Telecom earnings this week didn’t have much good news for Apple, whose latest AI iPhone doesn’t appear to be flying off the shelves.
Wireless upgrade rates in the third quarter were down year over year at Verizon, AT&T, and T-Mobile, meaning a smaller share of their customers switched to new phones.
“What we see is customers having devices that generally work better and devices that are becoming more expensive and lasting longer,” T-Mobile President of Marketing, Innovation, and Experience Mike Katz said yesterday during the company’s earnings call.
“Looking forward, look, it’s hard to predict,” he said. “But just like going into this iPhone cycle, I’d say the same thing about next year’s cycles, both with iPhone and with other OEMs.” That tracks with longitudinal data from Consumer Intelligence Research Partners showing that about a third of iPhone buyers’ previous phones were more than 3 years old. That’s up from 6% a decade earlier.
Tony Skiadas, CFO at Verizon, echoed that sentiment. “Right now, customers are choosing to hang on to their phones a lot longer, and that’s by choice.”
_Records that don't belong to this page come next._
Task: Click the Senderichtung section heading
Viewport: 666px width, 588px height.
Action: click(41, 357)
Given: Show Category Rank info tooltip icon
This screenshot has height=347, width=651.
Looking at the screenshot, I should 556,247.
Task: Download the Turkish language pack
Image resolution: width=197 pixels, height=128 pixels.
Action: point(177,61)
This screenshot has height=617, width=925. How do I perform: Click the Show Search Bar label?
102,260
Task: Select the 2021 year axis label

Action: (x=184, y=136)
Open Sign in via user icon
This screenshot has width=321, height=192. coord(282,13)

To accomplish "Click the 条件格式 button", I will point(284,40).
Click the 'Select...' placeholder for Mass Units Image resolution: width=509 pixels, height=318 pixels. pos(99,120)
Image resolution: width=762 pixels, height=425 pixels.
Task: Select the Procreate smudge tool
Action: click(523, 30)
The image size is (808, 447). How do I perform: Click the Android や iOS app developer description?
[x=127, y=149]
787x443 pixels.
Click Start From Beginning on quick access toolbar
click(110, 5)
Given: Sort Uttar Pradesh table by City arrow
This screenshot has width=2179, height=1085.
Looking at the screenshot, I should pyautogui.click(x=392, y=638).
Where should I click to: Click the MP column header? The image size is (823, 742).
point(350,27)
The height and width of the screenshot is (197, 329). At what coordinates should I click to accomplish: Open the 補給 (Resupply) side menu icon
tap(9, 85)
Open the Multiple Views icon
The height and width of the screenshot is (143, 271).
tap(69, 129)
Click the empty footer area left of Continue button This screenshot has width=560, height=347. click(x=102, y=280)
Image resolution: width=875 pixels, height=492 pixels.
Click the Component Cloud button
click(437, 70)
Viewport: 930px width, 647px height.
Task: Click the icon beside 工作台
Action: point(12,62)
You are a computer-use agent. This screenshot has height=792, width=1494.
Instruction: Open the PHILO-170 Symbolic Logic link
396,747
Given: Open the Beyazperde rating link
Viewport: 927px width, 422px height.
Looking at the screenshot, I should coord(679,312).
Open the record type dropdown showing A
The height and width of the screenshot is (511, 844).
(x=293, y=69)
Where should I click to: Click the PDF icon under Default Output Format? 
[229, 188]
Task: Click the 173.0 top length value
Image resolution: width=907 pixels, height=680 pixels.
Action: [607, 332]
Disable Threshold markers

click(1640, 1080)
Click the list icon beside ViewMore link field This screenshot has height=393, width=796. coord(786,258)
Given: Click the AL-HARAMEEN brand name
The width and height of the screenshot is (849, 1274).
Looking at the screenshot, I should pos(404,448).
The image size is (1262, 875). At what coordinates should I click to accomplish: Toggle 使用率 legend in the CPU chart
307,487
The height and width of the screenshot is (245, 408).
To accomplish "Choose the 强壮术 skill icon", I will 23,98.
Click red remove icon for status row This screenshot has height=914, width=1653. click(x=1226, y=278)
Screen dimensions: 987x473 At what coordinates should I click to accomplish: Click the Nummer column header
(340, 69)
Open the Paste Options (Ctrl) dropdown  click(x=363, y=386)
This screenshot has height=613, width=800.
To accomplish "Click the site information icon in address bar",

Apple’s AI-powered iPhone 16 doesn’t have many notable hardware upgrades from the previous model, and Apple Intelligence features are only just beginning to roll out.
“We’re still waiting, obviously, for software release and whether or not that software release drives interest in the consumer base to accelerate. That remains to be seen,” AT&TCEO John Stankey said on the company’s earnings call. “I don’t know.”
Of course, third-quarter earnings only captured a short window of sales for the new iPhone, which went on presale in mid-September. Phone buying is seasonal and often there’s a larger upgrade cycle in the fourth quarter. We’ll see what the holidays bring for Apple this year.